I suspect that dorna will do a deal with honda, perhaps the rookie rule is the first part of it, that way Rossi gets a honda. Honda get Rossi who they need without losing face, and hopefully there is a 3rd factory Honda maybe with a teamate on a factory/satellite one or a crt.. The sport is in serious need of an upgrade despite silverstone being a great spectacle. I don't think it'll all be about who's done what and where etc.. Stoner needs to rethink his retirement for the good of the sport his reasoning shows a distinct lack of appreciation of the state of the sport and what it needs to do to ensure it's popularity/survival... Jorge on the yam with Dovi or Cal, Rossi, Casey and Dani on factory hondas, anyone daft/desperate enough on a ducati what a show that would be.... Though I suspect, if Ducati stays next year the current set up will be changed dramatically by the new owners.. Should take a leaf out of bmws book, Still have the heritage with some very nice boxer twins(HP2 please!) but have gone straight to the 21st century for racing and what they know has history(benchmark) of successful competition. The bmw 1000rr is still all BMW.

>>Dorna need Rossi on a competitive bike next year nothing less will do

Dorna need to focus on the sport and creating stable rules, not trying to milk another year or 2 out of a rider that is in the end years of his career, regardless of what bike he is riding.

>>Stoner needs to rethink his retirement for the good of the sport his reasoning shows a distinct lack of appreciation of the state of the sport and what it needs to do to ensure it's popularity/survival

You don't get it, do you?
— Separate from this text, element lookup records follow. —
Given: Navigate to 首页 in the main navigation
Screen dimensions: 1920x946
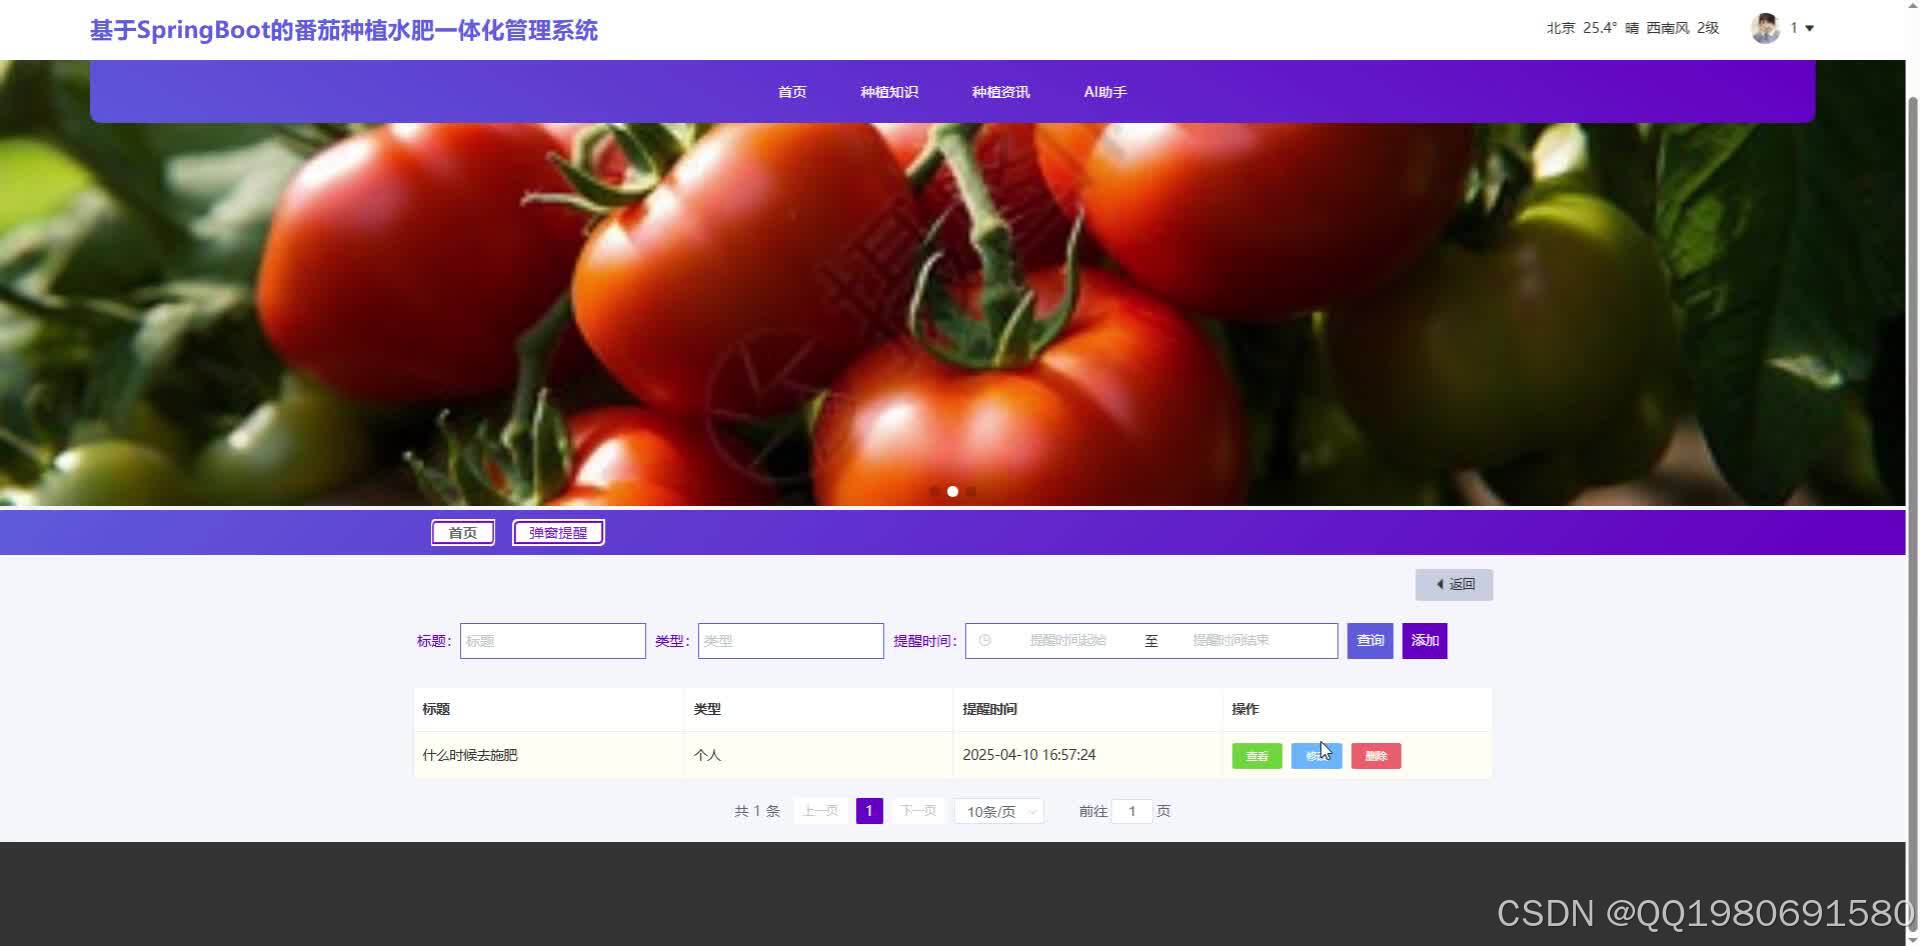Looking at the screenshot, I should [791, 91].
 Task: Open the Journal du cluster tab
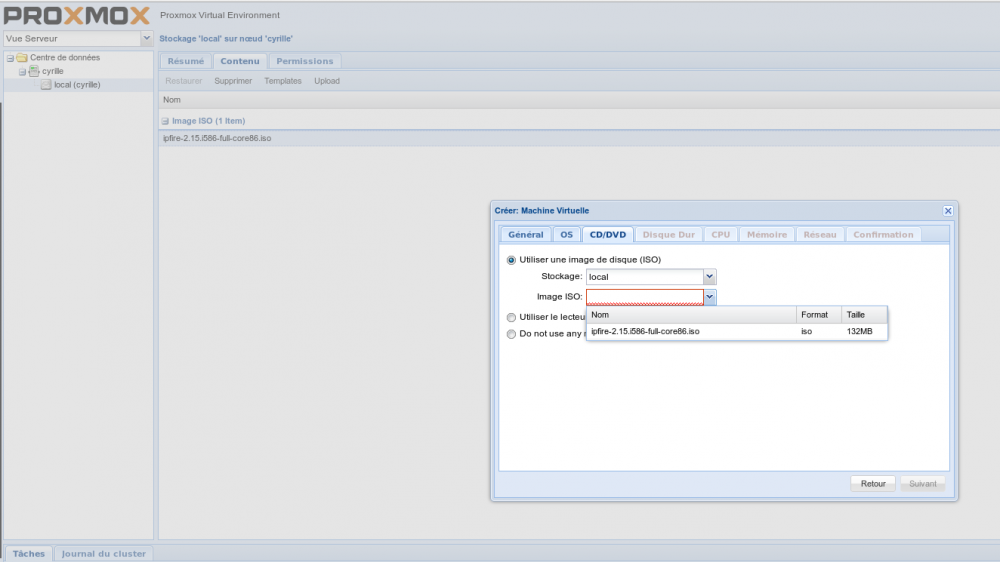103,554
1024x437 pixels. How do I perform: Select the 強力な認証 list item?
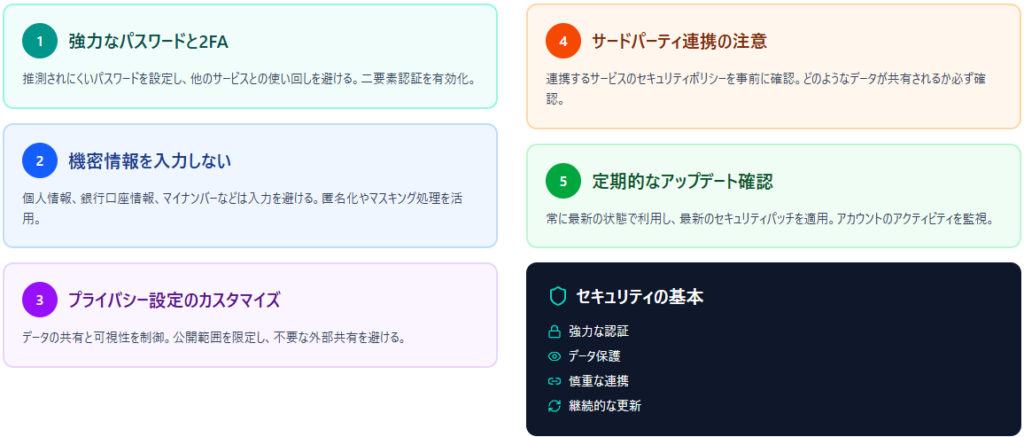click(x=598, y=331)
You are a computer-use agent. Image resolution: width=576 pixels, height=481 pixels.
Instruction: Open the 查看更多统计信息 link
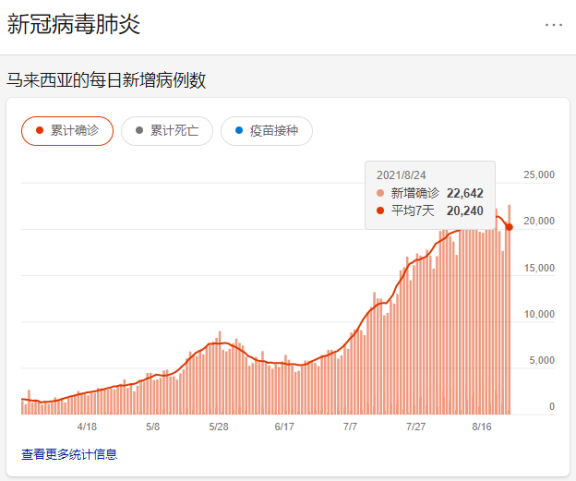pyautogui.click(x=69, y=454)
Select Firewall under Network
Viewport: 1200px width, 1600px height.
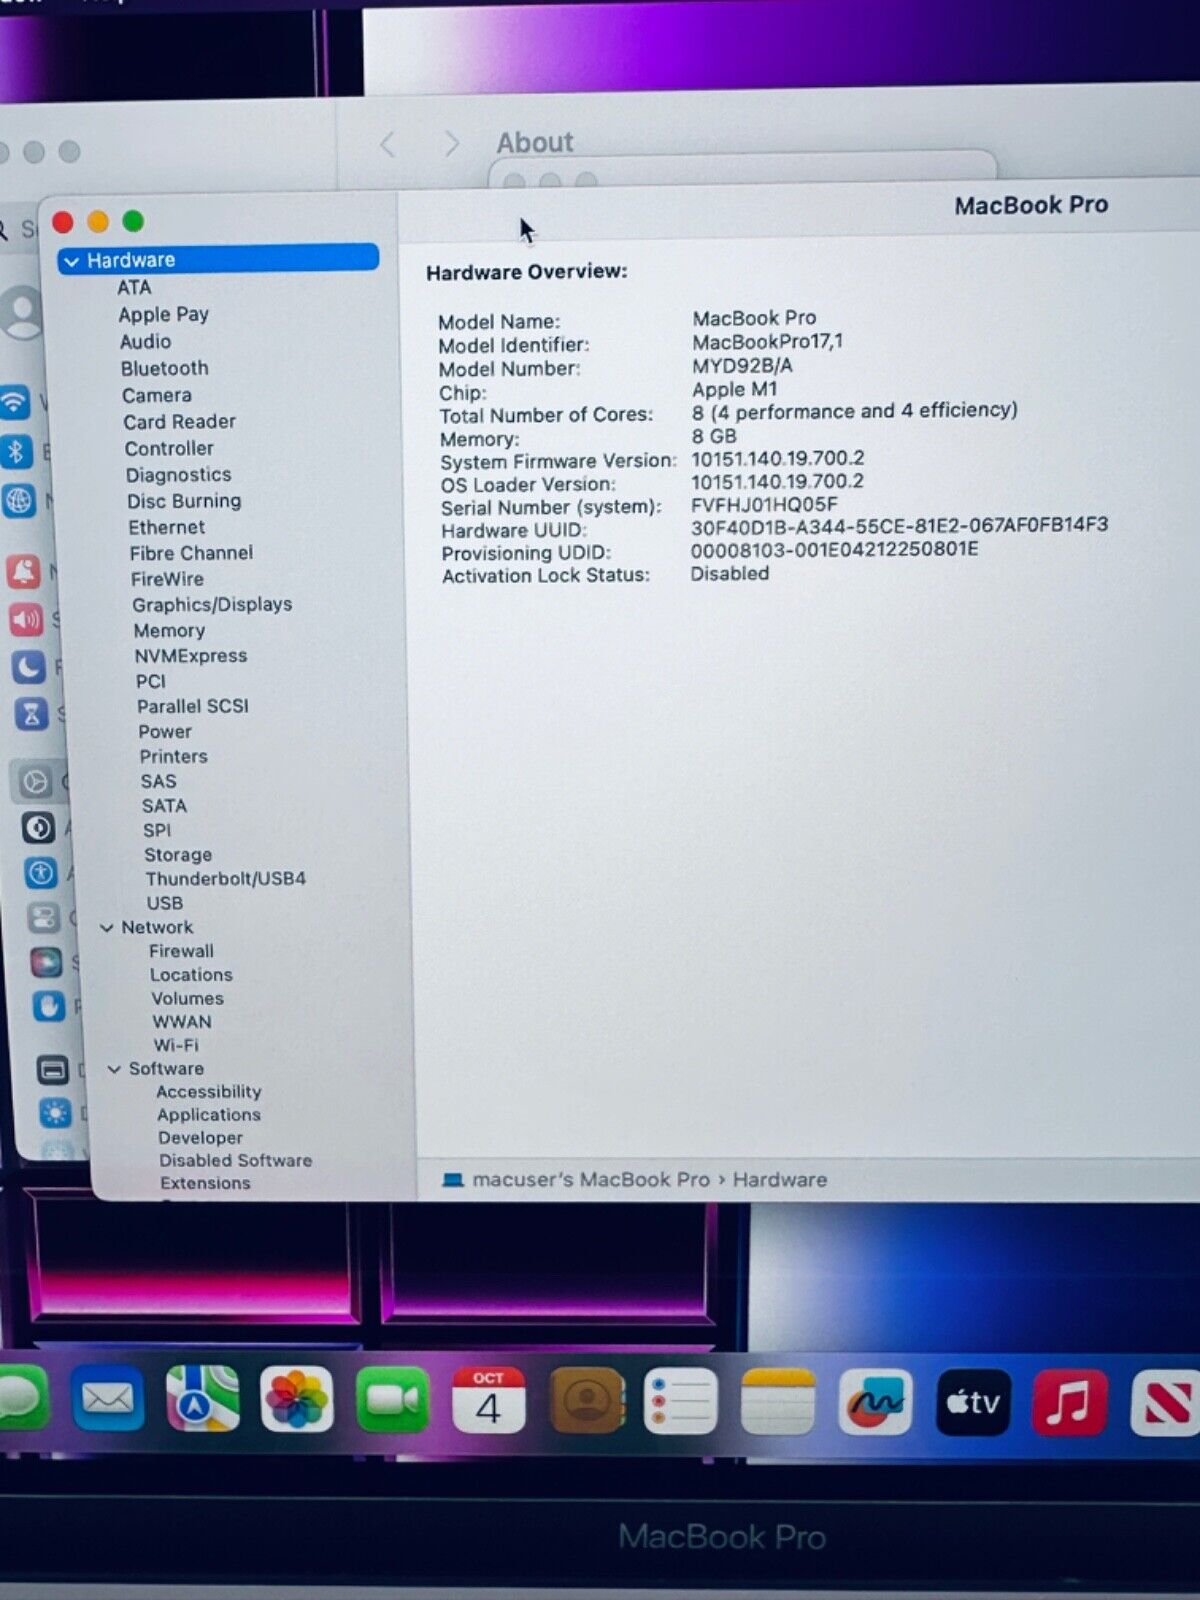(x=181, y=951)
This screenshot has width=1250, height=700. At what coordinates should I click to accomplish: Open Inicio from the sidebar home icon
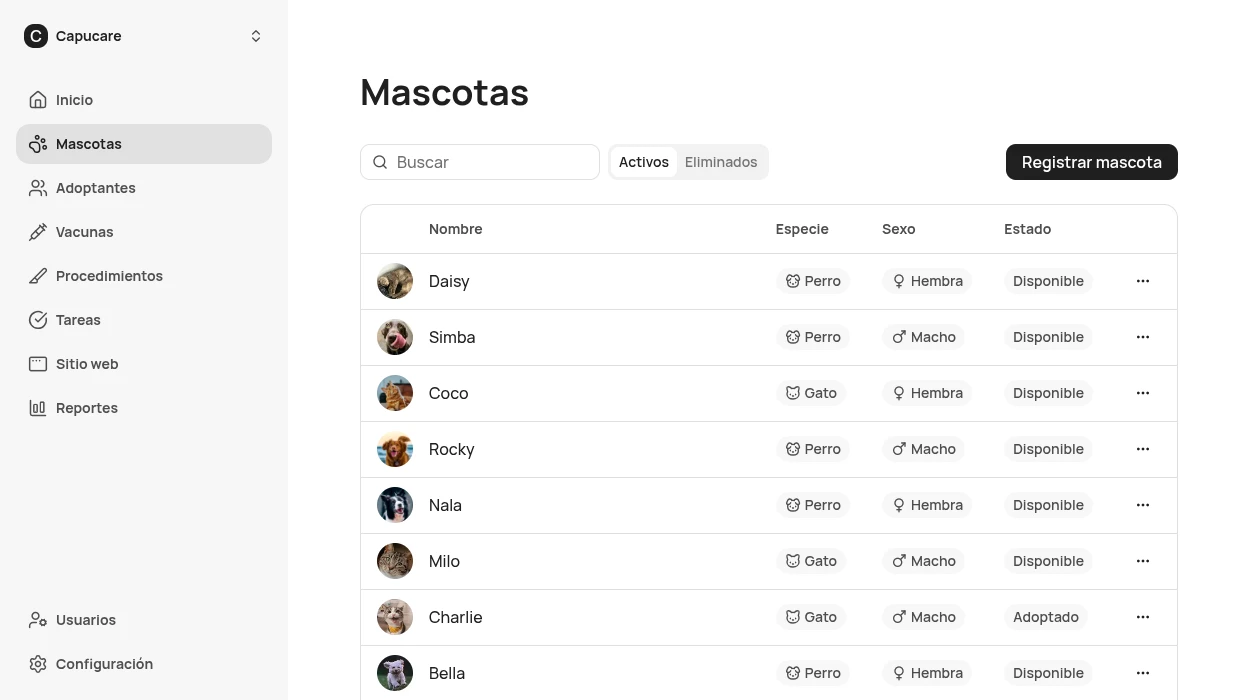tap(38, 100)
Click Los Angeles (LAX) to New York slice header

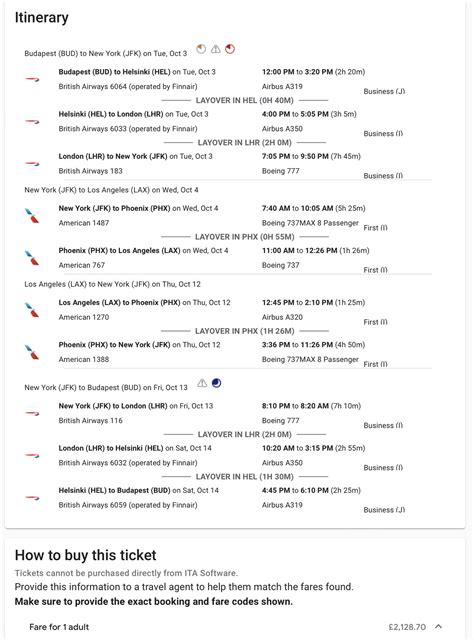tap(113, 284)
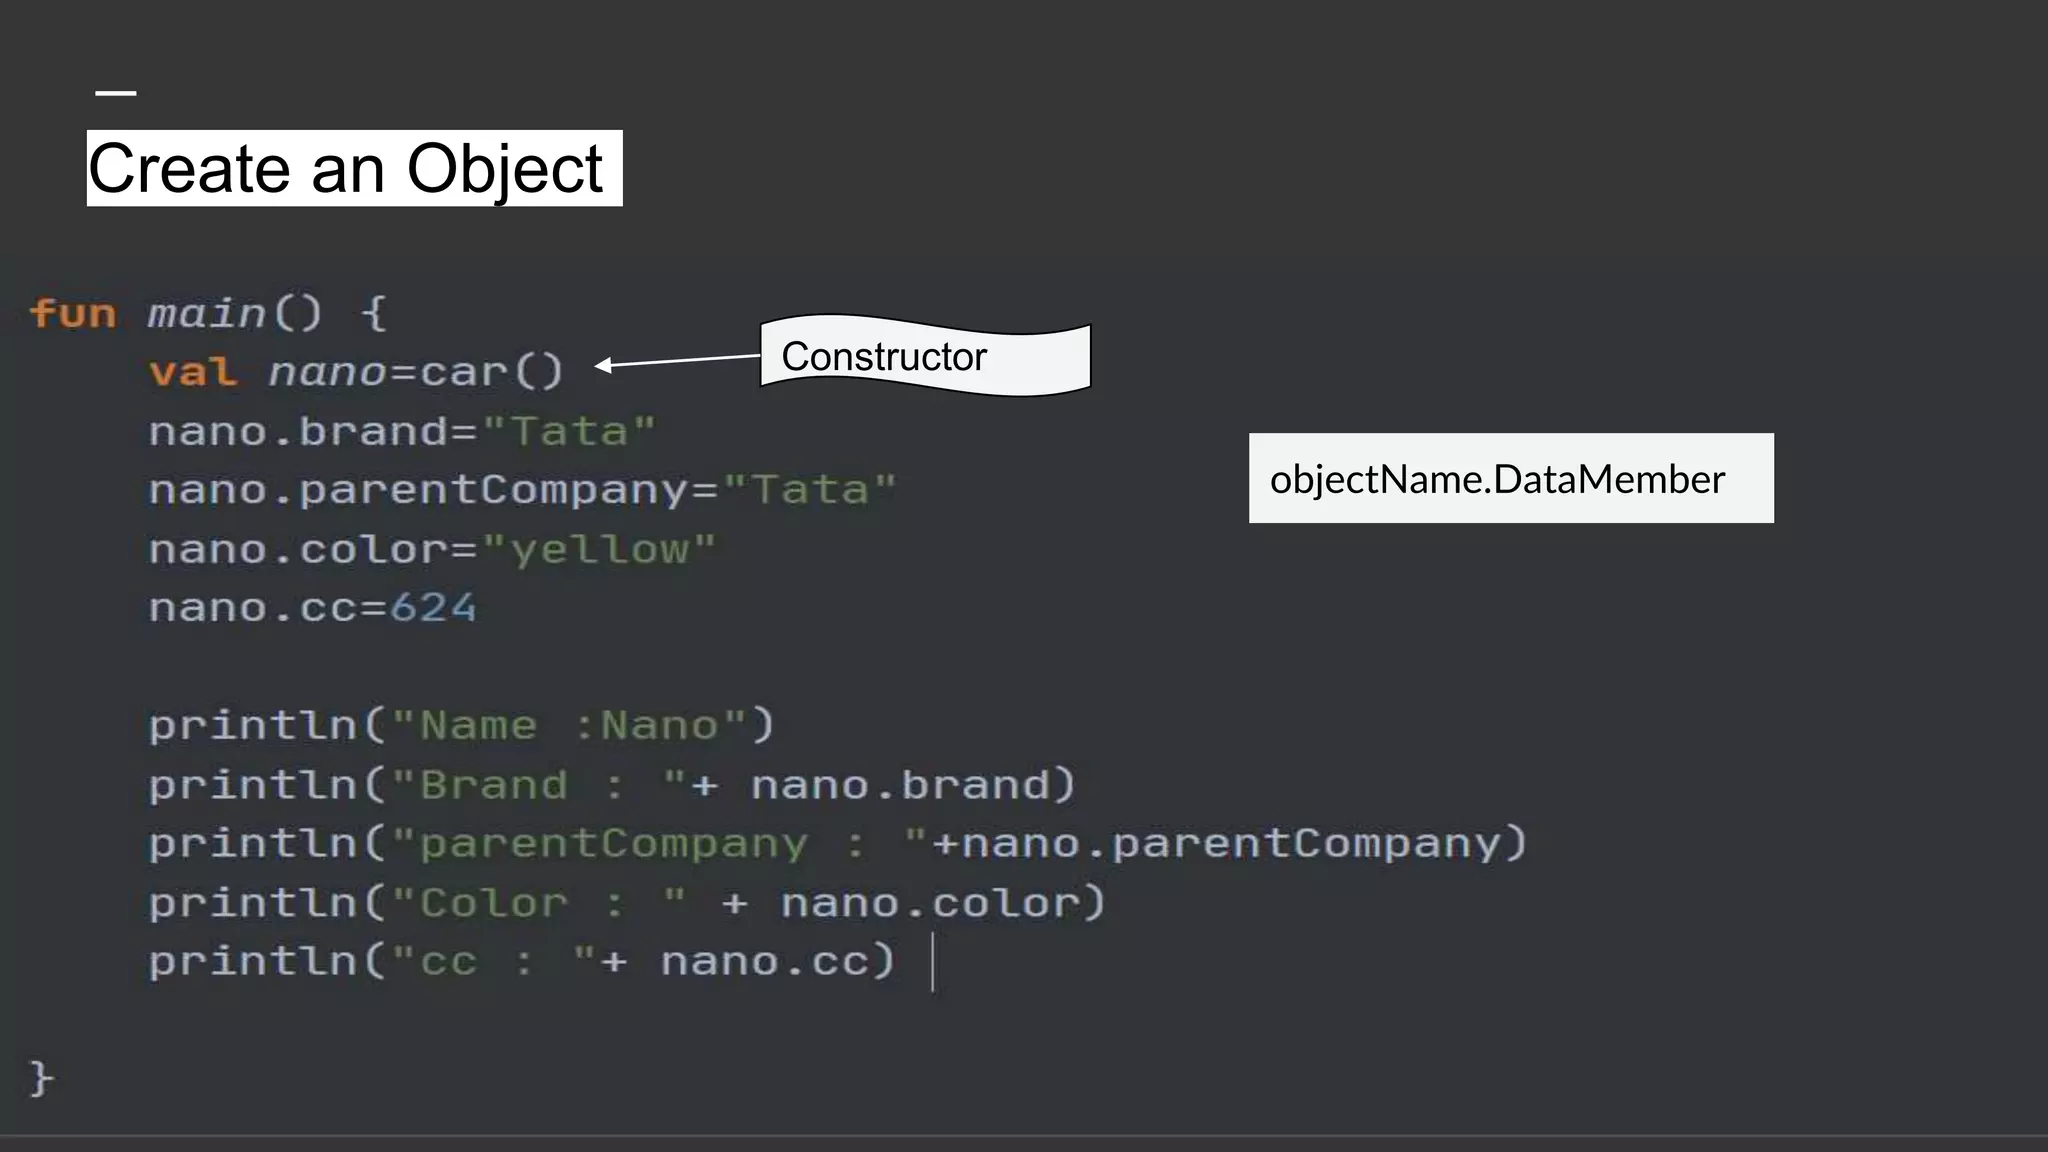Click the 'fun main()' code line
2048x1152 pixels.
207,314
Stoner thinks Dorna's actions are detrimental to the future of the sport, has expressed his feelings, and has been told by CE that his opinions don't matter. If he is not having fun then it is his prerogative to stop. Nothing is owed either way.


He should stay one more year in Moto2, maybe with a good chassis, Suter or kalex, rather than the Mistral - Hervé? . his decision was to stay in 2012 and be one of the best at M2, or even win it ( er...right.).

He's far more talented than what he's doing this year, but with his bike, it's a no no. If he stays in Moto2 with a good setup, maybe there's a chance there. And let Tech3 keep their actual riders, we need them for the show!!

I just read somewhere tonight that Smith could possibly be riding a Tech 3 chassis with an as yet undetermined motor, on a 3 bike Tech 3 team.

Not to sound entirely sceptic despite my Russian origins, but somehow I can;t shake the feeking that whether there is possibility that Ducati is purposely holding off introducing new parts to Rossi not untill later in the season (like Laguna Seca) so by then whether he makes improvements or not, he (Rossi) would have no choice but to re-sign with Ducati, because many seat could be taken by then by other, strong and competative riders? Seeing the depth of the MotoGP and Manufacturers political skills and bueracracy they've demonstrated so far, maybe my idea is not so far fetched?

Nick said he did his sighting lap with the harder rear, picked up a few spots of rain and switched to the softer tire on the grid as a result of the weather uncertainty.